This is a book whose time has come. Sticks and Wheels is a guide to accessible travel on the Sunshine Coast researched and written by mobility challenged author Ellen Frank of Gibsons.

This is a book whose time has come.

Sticks and Wheels is a guide to accessible travel on the Sunshine Coast researched and written by mobility challenged author Ellen Frank of Gibsons.

This handy guide is designed to help those who get around using crutches, cane, scooter, walker or wheelchair. It covers Coast restaurants, parks, malls, even places to pee - washrooms in which the disabled will be assured of grab bars and a large stall.

Frank has lived with multiple sclerosis since 1988 and is determined to remain active in the community. As the author points out, we in B.C. are on a trajectory for the 2010 Olympics and right after that, the Paralympics, games for disabled athletes. The message is loud and clear to businesses and governments: let the people wheel. Let's have some pride in the Coast by making accessibility changes as soon as possible.A former travel agent, Frank imbues the book with much recreational tourist talk. Visitors can learn the best accessible place to camp (Porpoise Bay Park) and the best place to order warm spinach calamari salad (Trios).

As with any directory, some of the entries are out of date immediately, although the book appeared in print less than a month ago. For example, a tiny place, an East Indian restaurant in Sechelt with great food, that Frank describes as having limited accessibility, has recently moved to a new, more convenient location in Trail Bay Mall. You, the reader, can contribute to this book by keeping the author posted on such changes and giving suggestions for what should be covered in the next book by emailing her through her website at www.sticksandwheels.net. She's already looking towards the revised Sticks and Wheels 2007. The next edition will likely include more information about Coast bed and breakfast accommodation. Since we have no major hotels here, the B&Bs have taken up much of the market niche for luxury tourism, but many of them are built on hills to capture magnificent views - terrain that is limiting for anyone with challenges.

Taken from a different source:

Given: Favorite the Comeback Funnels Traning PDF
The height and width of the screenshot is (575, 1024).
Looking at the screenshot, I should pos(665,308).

Readers who have never considered such limitations before will catch a glimpse of what life is like for the mobility challenged. In a section on dining, Frank writes that it's not only a question of finding a restaurant with a level parking spot big enough to unload a scooter or wheelchair, but it's also a concern as to whether she can enter a restaurant without saying "excuse me" 15 times while working her way to a table. Then there's the issue of the accessible washroom. After all these considerations have been dealt with, only then can she decide whether the food is worth the effort.If there's anything I would like to see added to this book it would be more background in disabled living. How big and how heavy are those scooters? How low must fixtures be for the wheelchair disabled to reach them? And what the heck is a kneeling bus, anyway? Many of these issues will be totally new to the average reader, but as Frank points out, the vast majority of baby boomers are heading towards old age when answers to these questions will become of paramount importance.

Sticks and Wheels is available at many Coast outlets for $9.95.